Assim como outros militantes de direitos humanos, foi perseguido durante o regime militar e exilado por 13 anos, vivendo nos Estados Unidos e na Nigéria. Abdias retornou ao Brasil em 1978, quando participou de atos públicos e das reuniões para a fundação do Movimento Negro Unificado contra o Racismo e a Discriminação Racial. Três anos depois, fundou o Ipeafro (Instituto de Pesquisas e Estudos Afro-Brasileiros). Após o fim do Regime Militar, se dedicou à carreira política, atuando como deputado federal, senador e secretário da Defesa e Promoção das Populações Afro-brasileiras do governo do estado do Rio de Janeiro. Durante o seu mandato de deputado federal (1983-86) propôs o primeiro projeto de lei de políticas públicas afirmativas do Brasil.

“Ação afirmativa ou compensatória, é um instrumento, ou conjunto de instrumentos, utilizado para promover a igualdade de oportunidades no emprego, na educação, no acesso à moradia e no mundo dos negócios. Por meio deles, o Estado, a universidade e as empresas podem não apenas remediar a discriminação passada e presente, mas também prevenir a discriminação futura, num esforço para se chegar a uma sociedade inclusiva, aberta à participação igualitária de todos os cidadãos”, explicou em discurso no Senado em 13 de maio de 1998.

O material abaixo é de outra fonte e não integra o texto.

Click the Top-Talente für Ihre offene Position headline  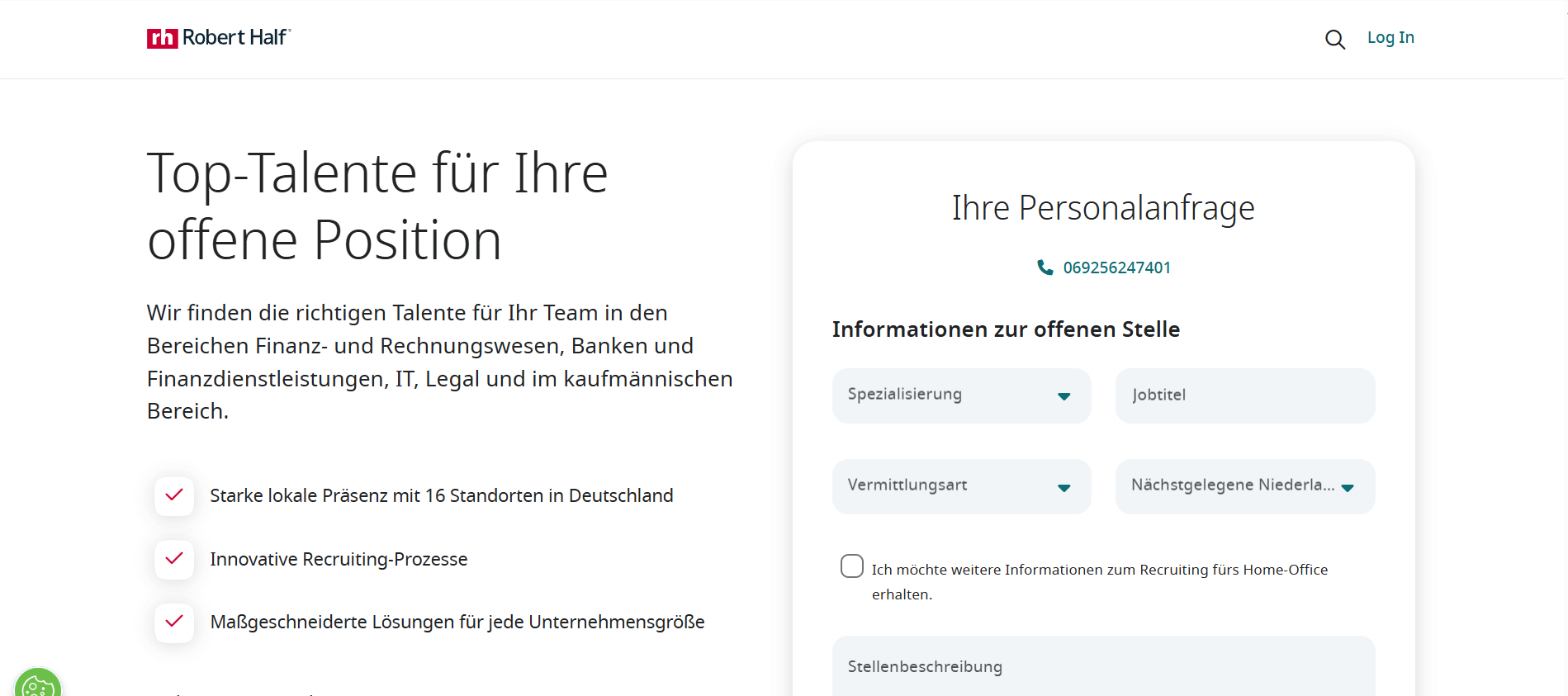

Acreditava que o combate ao racismo e a inclusão dos afrodescendentes na sociedade brasileira eram determinantes para que os direitos humanos pudessem se realizar, para ele “promover os direitos humanos no Brasil significa dar prioridade à efetiva inclusão social dos afrodescendentes, pois o sistema de discriminação racial no Brasil, mais eficaz que o apartheid sul-africano, construiu um racismo que setores poderosos insistem em negar e ignorar solenemente, impedindo a busca de efetivas soluções”.

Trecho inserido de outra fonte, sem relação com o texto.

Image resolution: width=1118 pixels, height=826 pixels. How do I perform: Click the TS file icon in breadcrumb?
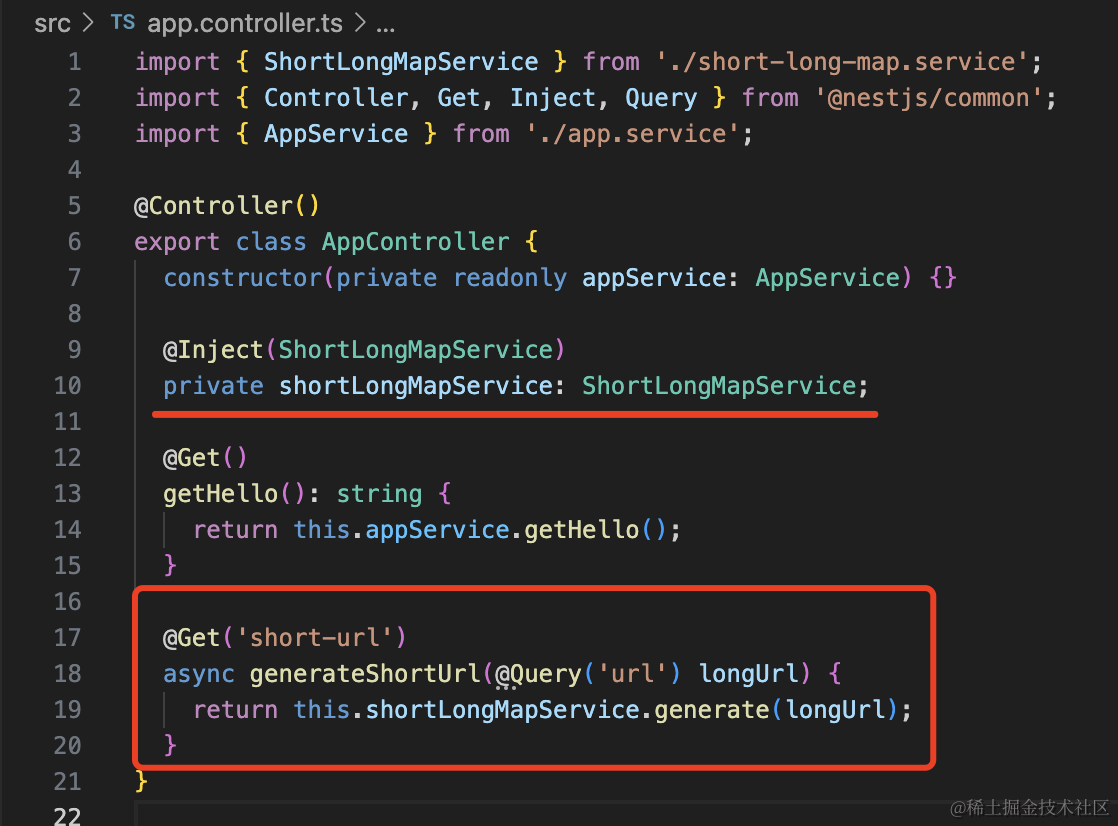(122, 24)
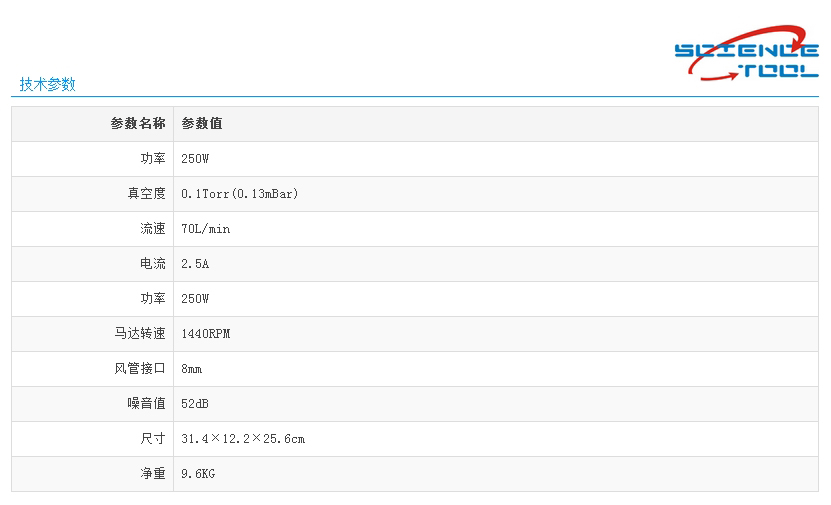The image size is (831, 505).
Task: Click the 1440RPM motor speed value
Action: (x=206, y=334)
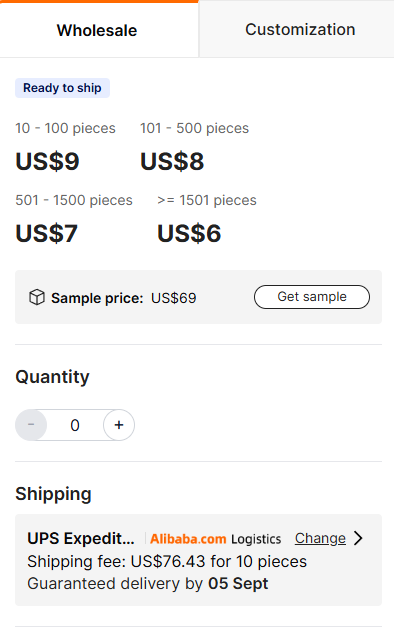
Task: Click the Alibaba.com Logistics logo
Action: (x=215, y=539)
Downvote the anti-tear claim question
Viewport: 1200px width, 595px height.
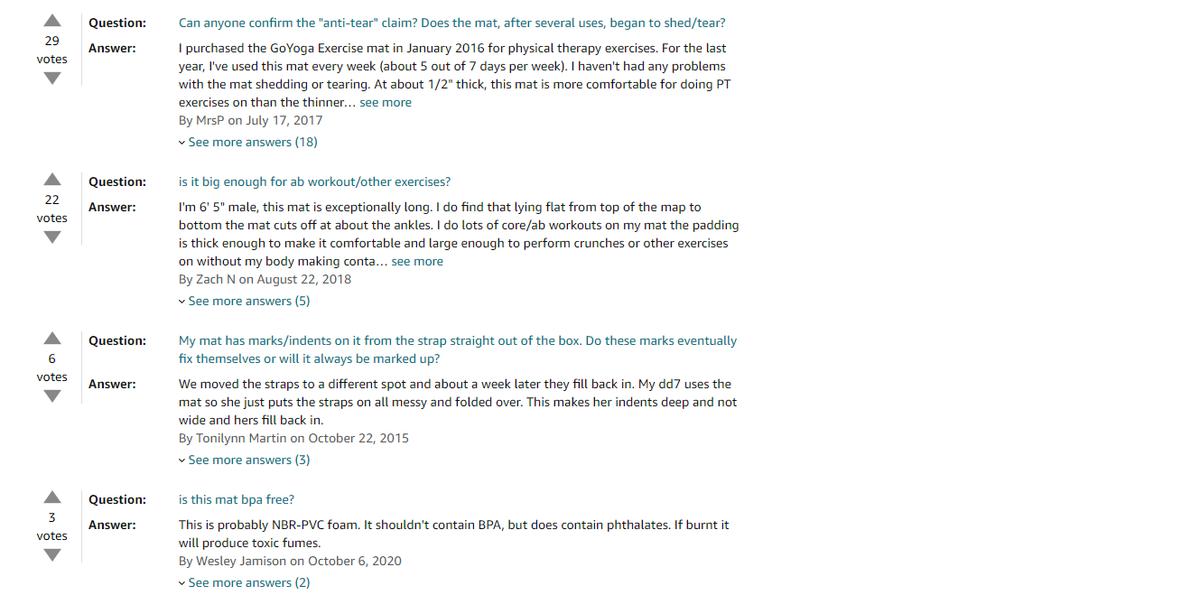[x=52, y=78]
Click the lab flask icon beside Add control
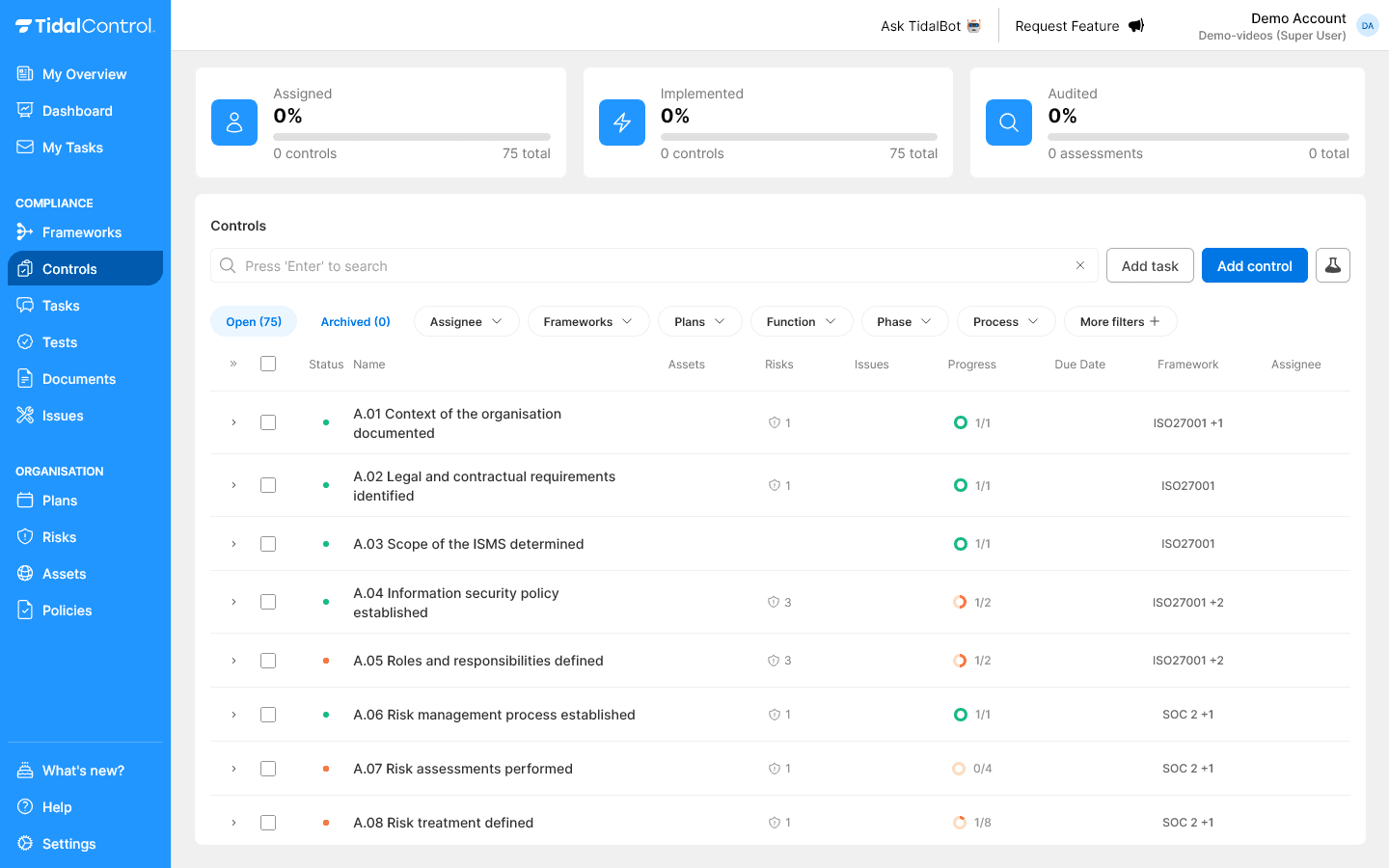Viewport: 1389px width, 868px height. tap(1332, 265)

Com uma trajetória marcada pelo ativismo, Abdias teve como resultado de suas iniciativas importantes desdobramentos na defesa e na inclusão dos direitos dos afrodescendentes brasileiros, como a criminalização do racismo e os processos de demarcação das terras de quilombos.

Em 2005, Abdias do Nascimento, Margarida Genevois, Rose Marie Muraro e Dom Pedro Casaldáliga instituíram o Fundo Brasil de Direitos Humanos.  Em 2006, em São Paulo criou o dia da Consciência Negra, celebrado em 20 de Novembro. No mesmo ano, recebeu do então presidente Luiz Inácio Lula da Silva a Ordem do Rio Branco, no grau de Comendador, a honraria mais alta outorgada pelo governo brasileiro. Em 2010, foi indicado ao Prêmio Nobel da Paz.

Abdias do Nascimento faleceu em 23 de maio de 2011, aos 97 anos.